» ASSIGNED TASK
Copy the listing below in full and skip every picture.
*** Begin section ***
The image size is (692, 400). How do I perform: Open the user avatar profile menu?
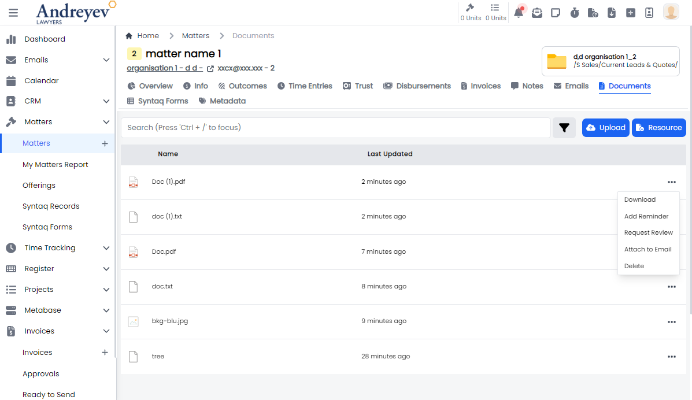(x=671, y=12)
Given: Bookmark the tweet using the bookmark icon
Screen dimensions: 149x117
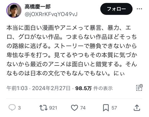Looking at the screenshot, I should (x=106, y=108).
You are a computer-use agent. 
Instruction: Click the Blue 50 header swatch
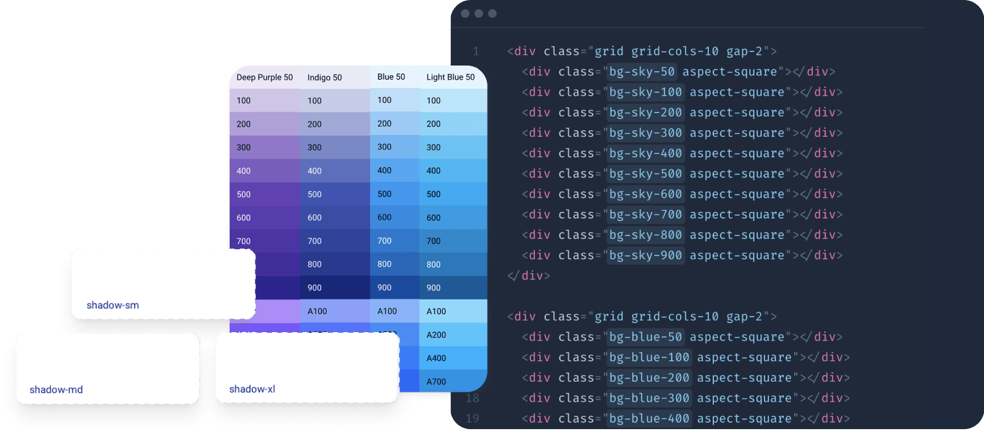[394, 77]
*** End section ***
» EXERCISE RESPONSE
The image size is (692, 400). How do I perform: Open the user avatar profile menu?
(x=671, y=12)
Given: Bookmark the tweet using the bookmark icon
Screen dimensions: 149x117
Looking at the screenshot, I should (x=106, y=108).
You are a computer-use agent. 
Instruction: Click the Blue 50 header swatch
[394, 77]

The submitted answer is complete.